**WHAT NEEDS TO BE DONE**
Sift the material for lines containing "link", and return them.

**SOURCE MATERIAL**
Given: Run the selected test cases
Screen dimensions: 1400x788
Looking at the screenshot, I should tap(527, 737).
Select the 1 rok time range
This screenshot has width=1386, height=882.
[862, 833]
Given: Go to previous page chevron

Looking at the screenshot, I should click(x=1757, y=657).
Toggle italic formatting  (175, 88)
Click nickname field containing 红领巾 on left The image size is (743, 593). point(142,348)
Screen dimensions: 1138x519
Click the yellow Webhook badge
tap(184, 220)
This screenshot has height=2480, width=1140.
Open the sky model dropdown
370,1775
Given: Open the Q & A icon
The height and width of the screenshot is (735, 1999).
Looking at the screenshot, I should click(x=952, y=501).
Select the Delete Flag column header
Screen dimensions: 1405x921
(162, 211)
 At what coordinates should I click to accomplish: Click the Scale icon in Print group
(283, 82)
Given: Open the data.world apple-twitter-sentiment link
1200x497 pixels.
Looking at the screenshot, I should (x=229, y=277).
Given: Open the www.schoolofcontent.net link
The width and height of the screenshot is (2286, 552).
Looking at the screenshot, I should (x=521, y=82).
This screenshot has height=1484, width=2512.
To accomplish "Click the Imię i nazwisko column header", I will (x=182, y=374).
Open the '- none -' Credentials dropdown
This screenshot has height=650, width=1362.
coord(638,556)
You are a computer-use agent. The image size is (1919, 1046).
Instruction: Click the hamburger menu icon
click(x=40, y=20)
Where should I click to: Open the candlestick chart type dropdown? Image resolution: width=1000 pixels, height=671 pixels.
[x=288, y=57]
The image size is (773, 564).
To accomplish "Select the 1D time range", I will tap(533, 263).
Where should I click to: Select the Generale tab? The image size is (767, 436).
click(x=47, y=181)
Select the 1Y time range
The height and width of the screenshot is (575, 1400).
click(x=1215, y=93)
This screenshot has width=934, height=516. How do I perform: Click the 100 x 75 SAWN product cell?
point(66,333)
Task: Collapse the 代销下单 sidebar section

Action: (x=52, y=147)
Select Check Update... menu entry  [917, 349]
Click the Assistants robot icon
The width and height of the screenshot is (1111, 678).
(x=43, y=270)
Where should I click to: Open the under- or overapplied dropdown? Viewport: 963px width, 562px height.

**SOLUTION**
Given: Open the data.world apple-twitter-sentiment link
Given: Open the www.schoolofcontent.net link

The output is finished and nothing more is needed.